Grace Van Pelt sat bolt upright in her bath. She'd put extra bath foam in tonight, the bubbles floated on the water almost up to the rim so wallowing wasn't really an option, she told herself. She'd lit even more candles this evening, put them on plates all over the bathroom floor and the whole room had an attractive glow that she had hoped would be more relaxing than it in fact was. The bath had always been her special place. As usually happened, her thoughts strayed to Princess Ariel and pretending the bath was the ocean when she was little. Then, as night follows day her thoughts span around to the reason for all the stress.

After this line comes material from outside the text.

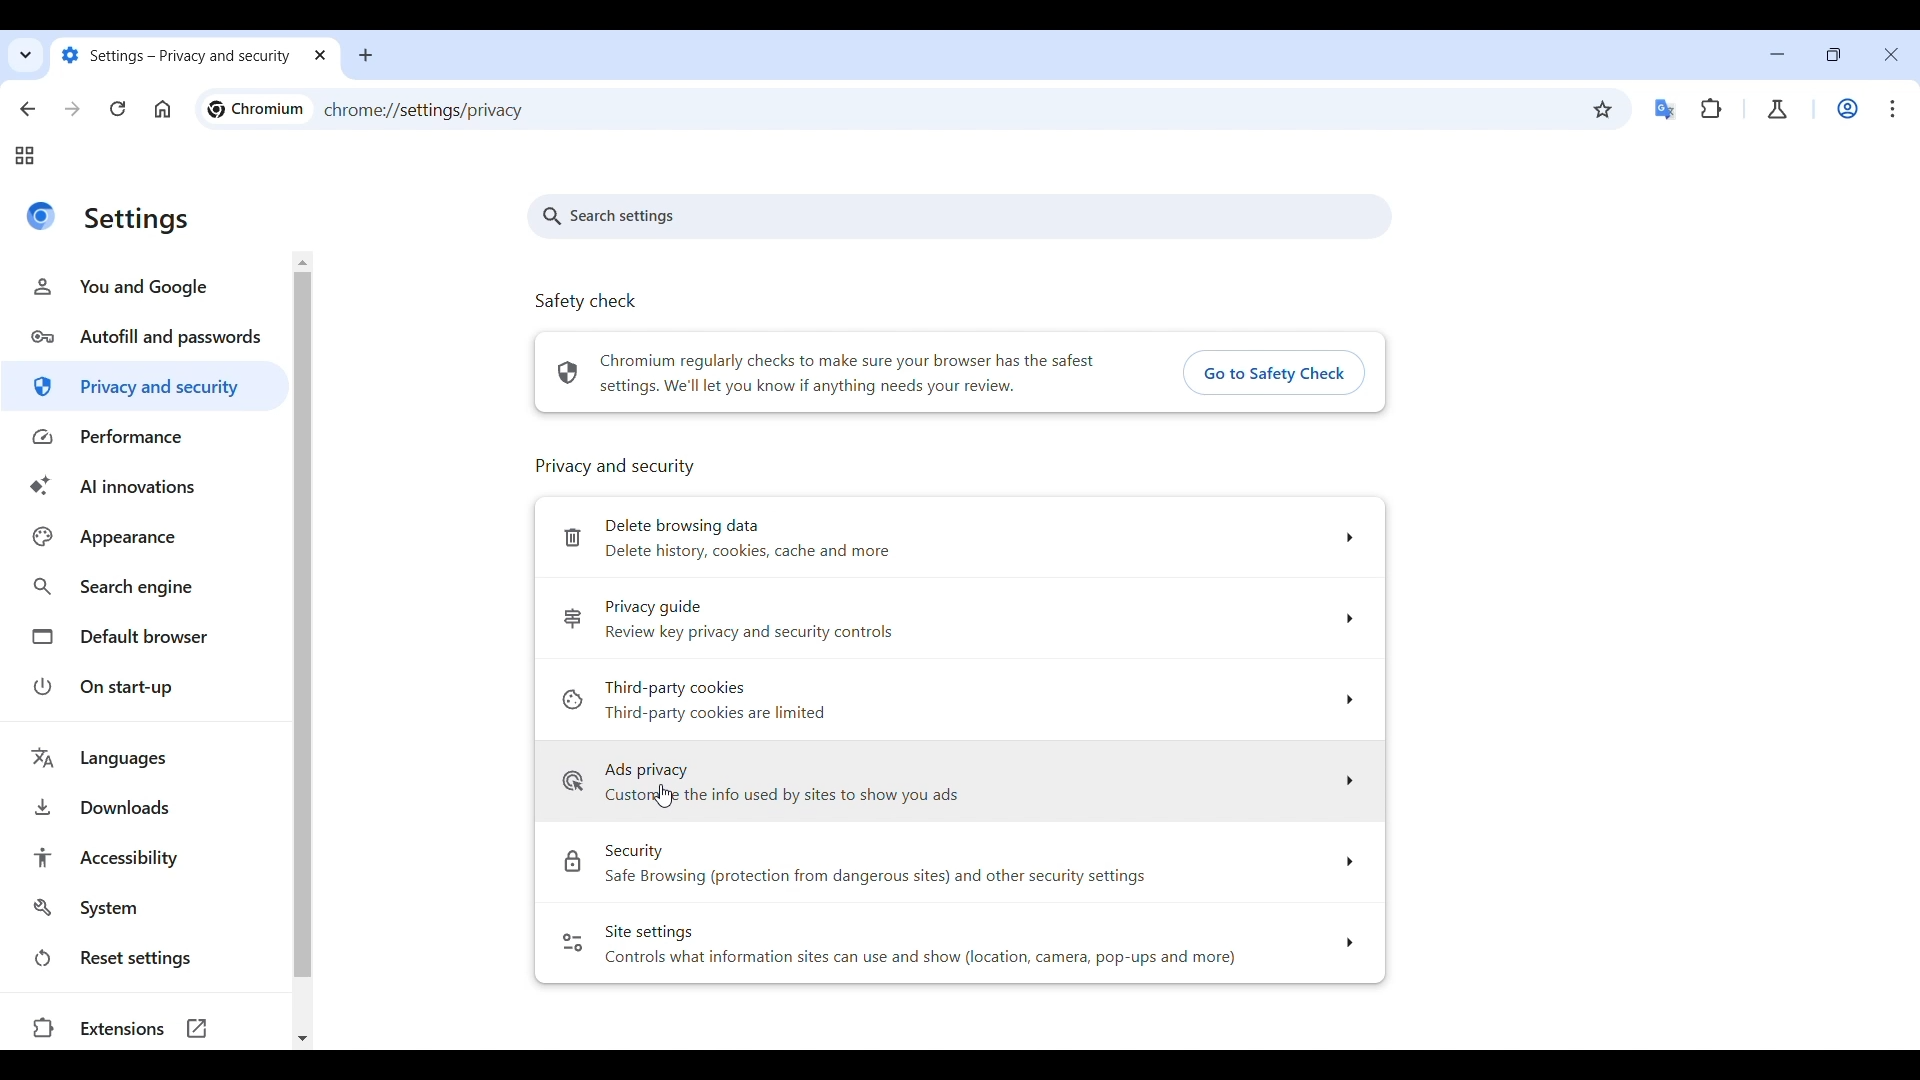  Describe the element at coordinates (1848, 108) in the screenshot. I see `Work` at that location.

'You're deeply repressed and emotionally shut down.'
She hadn't thought about it for years, her weird college freshman party blackout had never crossed her mind until now. Her focus had been on learning stuff, passing exams, getting good grades. After college she'd been accepted on the police graduate fast track programme, she had loved training to be a cop but even when they'd covered all the different classifications of assault she hadn't associated any of them with her experience. She'd been delighted when she heard her application to Serious Crimes in Sacramento had been accepted. No-one gossips like cops, news like Patrick Jane got around and she'd heard the same rumours as everyone else. The other trainees had mocked her wanting to join "the psychic squad" but she'd been intrigued by the setup and keen to join the team with the best closure rate in the state. She had always been ambitious.

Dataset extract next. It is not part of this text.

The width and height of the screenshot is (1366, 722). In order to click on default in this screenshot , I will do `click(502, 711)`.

'Because of a trauma in your past'
Ambitious, that was what she'd told herself. She really had always wanted to become a detective, she really was ambitious. She'd told herself that there was nothing wrong with having fun but she was too young for serious relationships, she wanted to be established in her job before she even thought about settling down with someone. She now realised she'd been running away from commitment and lying to herself that it was all about ambition. Jane had dug it all up again with a thoughtless handful of words and she wasn't sure she would ever be free of it again. At the time she had pretended it hadn't happened, locked it all away. Now she wondered why she couldn't do that again.
'That you've never spoken of'
She recalled being at the party at college, feeling like she was about to pass out. She'd had bruises on her shins and forearms but she remembered stumbling on the stairs, didn't she? Yes definitely, the sensation in her mind was of falling, landing on hands and knees, her face up close with the stair treads. Why had she felt she wasn't alone in that moment? She didn't remember seeing anyone, had heard no voice, felt no touch. Then she'd woken up next morning in bed in her dorm room, alone but naked under the bedclothes, her clothes dumped in a heap on the floor. She remembered finding them there next to her bed the following day. That was uncharacteristic, she usually slept in pyjamas, usually put her clothes away or threw them into the hamper. Would suddenly being taken ill make her behave so differently?
'To anyone'
She couldn't get the idea out of her head that she might have been drugged and… with no other phrase to offer the cop inside her head thought "sexually assaulted". No, there would have been evidence, she would surely have spotted something on the bedclothes the next morning or remembered something happening to her… If she had just been taken ill why did she only remember such small fragments, why would illness make her lose her sense of trust? The thoughts kept going round and round in her mind without ever coming to any conclusions. How could she get it all out of her head? Where would she even start?
'Ever'
Damn Jane! Why did his words get to her so much?